Re: [test program] for OOM situations

Bernd Kaindl (bk@suse.de)
Sat, 10 Jul 1999 04:39:08 +0200 (MEST)


On Fri, 9 Jul 1999, Bernd Kaindl wrote:
> The kernel was still running, but the SYSRQ-S Emergency sync did'nt work
> again, also not after much SYSRQ-I. SYSRQ-T still showed my hogs and
> SYSRQ-P showed stext_lock most of the time. The second function i saw
> was in stext_lock.

I forgot to apply Andreas buffer patch for 2.2.10 which he posted here lately,
so I retested with it:

This is a simple version of the script(without the actual hogs)
which I used to make the machine unuseable.

setctsid /dev/tty3 ./kaboom 8888888888888 &
setctsid /dev/tty4 ./kaboom 8888888888888 &
setctsid /dev/tty5 ./kaboom 8888888888888 &
setctsid /dev/tty6 ./kaboom 8888888888888 &
setctsid /dev/tty7 ./thehog3 &
setctsid /dev/tty8 ./thehog3 &
setctsid /dev/tty9 ./thehog3 &
setctsid /dev/tty10 ./thehog3 &

kaboom is a simple recursive stack eater, thehog3 is a forking
and allocating mix.

Normally, Linux should be able to kill all these attackers, but
unfortunately it is not, the kernel is busy in some deadlock.

Now the new EIPs which I got from SYSRQ-P:

801faffa (stext_lock)
801fb001 (stext_lock)
80124604 (kmem_cache_free)
801252fa (kswapd)

Note: the SYSRQ messages appreared on tty8, regardless in which
VT is was typing the SYSRQ.

On second test with the same kernel, I got these SYSRQ-P EIPs:

shrink_mmap, try_to_swap_out and stext_lock. This second time,
the kernel was still doing usermode stuff, but only on a occasional
basis.

Also, SYSRQ-M showed 40MB of buffers but malloc failed.

I've also other reports where the system was unuseable,
but 90 MB of buffers existed.

I also experience e.g. swapped-out processes while there where
90MB of buffers! I think swapping out unused processes in favor
to buffers should be a changeable option of the kernel.
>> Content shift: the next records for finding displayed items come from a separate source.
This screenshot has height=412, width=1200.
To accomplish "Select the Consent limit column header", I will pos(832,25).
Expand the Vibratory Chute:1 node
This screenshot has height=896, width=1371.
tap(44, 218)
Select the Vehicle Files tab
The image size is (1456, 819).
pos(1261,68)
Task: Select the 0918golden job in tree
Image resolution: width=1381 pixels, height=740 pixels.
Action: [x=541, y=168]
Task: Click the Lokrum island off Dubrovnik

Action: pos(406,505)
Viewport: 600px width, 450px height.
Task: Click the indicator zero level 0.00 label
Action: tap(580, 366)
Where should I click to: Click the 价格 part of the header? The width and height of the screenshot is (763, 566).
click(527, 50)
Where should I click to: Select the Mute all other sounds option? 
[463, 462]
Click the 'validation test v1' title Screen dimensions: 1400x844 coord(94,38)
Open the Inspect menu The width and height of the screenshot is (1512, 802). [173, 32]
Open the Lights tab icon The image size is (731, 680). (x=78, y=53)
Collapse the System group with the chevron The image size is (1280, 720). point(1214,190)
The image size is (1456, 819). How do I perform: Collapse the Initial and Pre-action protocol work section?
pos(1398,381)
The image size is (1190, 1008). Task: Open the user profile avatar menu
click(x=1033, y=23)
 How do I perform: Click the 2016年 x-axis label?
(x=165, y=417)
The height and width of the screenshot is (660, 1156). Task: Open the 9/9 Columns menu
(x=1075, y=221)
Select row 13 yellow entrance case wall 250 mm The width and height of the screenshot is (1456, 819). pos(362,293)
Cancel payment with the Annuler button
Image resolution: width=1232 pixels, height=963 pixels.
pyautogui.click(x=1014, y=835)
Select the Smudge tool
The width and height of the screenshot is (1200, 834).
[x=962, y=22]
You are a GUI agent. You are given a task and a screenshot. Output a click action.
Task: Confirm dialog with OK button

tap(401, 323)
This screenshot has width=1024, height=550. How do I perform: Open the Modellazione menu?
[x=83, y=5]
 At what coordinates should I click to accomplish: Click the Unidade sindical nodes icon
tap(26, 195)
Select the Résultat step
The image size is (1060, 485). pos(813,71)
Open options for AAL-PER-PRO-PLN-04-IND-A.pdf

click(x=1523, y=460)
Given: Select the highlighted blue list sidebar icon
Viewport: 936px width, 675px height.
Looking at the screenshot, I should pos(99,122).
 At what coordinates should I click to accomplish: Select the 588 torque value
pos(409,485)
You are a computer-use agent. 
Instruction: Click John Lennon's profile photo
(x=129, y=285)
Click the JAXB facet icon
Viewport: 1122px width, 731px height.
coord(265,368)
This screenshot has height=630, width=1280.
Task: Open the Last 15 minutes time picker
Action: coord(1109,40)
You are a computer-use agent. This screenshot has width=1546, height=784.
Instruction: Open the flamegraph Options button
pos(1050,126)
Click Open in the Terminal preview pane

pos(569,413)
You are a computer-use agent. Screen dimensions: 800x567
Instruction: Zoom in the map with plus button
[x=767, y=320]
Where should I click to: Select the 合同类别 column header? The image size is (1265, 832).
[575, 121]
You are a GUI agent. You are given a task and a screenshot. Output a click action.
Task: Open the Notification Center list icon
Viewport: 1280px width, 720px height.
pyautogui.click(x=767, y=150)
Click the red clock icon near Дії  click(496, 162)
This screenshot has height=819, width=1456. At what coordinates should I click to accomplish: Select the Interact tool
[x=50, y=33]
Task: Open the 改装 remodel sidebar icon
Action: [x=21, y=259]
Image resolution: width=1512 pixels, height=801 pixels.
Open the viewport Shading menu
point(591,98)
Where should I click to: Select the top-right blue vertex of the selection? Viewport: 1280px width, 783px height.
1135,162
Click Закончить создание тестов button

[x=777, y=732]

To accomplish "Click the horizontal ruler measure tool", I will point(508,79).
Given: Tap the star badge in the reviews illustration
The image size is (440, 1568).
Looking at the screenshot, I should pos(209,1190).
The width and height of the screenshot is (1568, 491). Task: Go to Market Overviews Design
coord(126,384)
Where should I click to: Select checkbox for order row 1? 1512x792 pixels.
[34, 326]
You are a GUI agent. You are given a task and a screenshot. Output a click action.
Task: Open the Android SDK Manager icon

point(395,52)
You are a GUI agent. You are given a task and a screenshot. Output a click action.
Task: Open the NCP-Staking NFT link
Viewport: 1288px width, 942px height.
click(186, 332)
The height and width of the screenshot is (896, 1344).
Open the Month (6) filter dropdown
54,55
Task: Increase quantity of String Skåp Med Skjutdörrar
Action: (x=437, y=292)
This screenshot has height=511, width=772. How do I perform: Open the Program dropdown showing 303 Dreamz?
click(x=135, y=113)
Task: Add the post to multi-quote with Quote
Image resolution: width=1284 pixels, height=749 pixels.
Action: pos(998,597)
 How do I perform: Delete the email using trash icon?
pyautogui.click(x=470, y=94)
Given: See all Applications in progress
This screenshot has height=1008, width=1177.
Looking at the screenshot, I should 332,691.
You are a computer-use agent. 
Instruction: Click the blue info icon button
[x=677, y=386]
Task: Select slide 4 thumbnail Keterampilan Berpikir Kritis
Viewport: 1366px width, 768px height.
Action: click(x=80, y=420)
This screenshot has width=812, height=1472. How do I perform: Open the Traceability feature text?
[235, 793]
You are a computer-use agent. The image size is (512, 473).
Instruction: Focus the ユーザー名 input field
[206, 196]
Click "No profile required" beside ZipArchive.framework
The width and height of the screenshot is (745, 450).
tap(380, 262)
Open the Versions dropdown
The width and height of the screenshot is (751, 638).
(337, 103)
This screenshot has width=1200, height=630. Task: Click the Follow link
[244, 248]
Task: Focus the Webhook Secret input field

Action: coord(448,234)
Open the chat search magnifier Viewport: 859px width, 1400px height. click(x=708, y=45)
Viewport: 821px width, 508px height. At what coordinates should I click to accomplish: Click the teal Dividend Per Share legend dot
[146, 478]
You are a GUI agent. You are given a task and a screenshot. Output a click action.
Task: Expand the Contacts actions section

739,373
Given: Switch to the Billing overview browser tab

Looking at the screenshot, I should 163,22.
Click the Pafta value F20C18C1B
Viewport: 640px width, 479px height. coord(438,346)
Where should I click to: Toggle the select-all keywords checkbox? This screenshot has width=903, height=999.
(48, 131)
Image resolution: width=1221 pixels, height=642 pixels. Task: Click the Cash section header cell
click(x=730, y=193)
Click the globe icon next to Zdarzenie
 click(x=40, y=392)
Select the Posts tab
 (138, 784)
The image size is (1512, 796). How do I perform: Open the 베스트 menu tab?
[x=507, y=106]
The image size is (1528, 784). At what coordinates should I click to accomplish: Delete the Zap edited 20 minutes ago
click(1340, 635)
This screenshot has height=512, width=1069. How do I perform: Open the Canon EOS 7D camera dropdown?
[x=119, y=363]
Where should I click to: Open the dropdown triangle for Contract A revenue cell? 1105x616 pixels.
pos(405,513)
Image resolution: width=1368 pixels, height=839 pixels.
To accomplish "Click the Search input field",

I personally don't care how much buffers my background compiling
batch jobs have, I'm interested in interactive response, not
swapped out user processes.

We have a nice level for CPU time, but what is missing with current
buffer management, is a nice level for swapping out other processes
in favor of more buffers. Understood?

What about reinstalling old buffer management code of 2.2.0pre3?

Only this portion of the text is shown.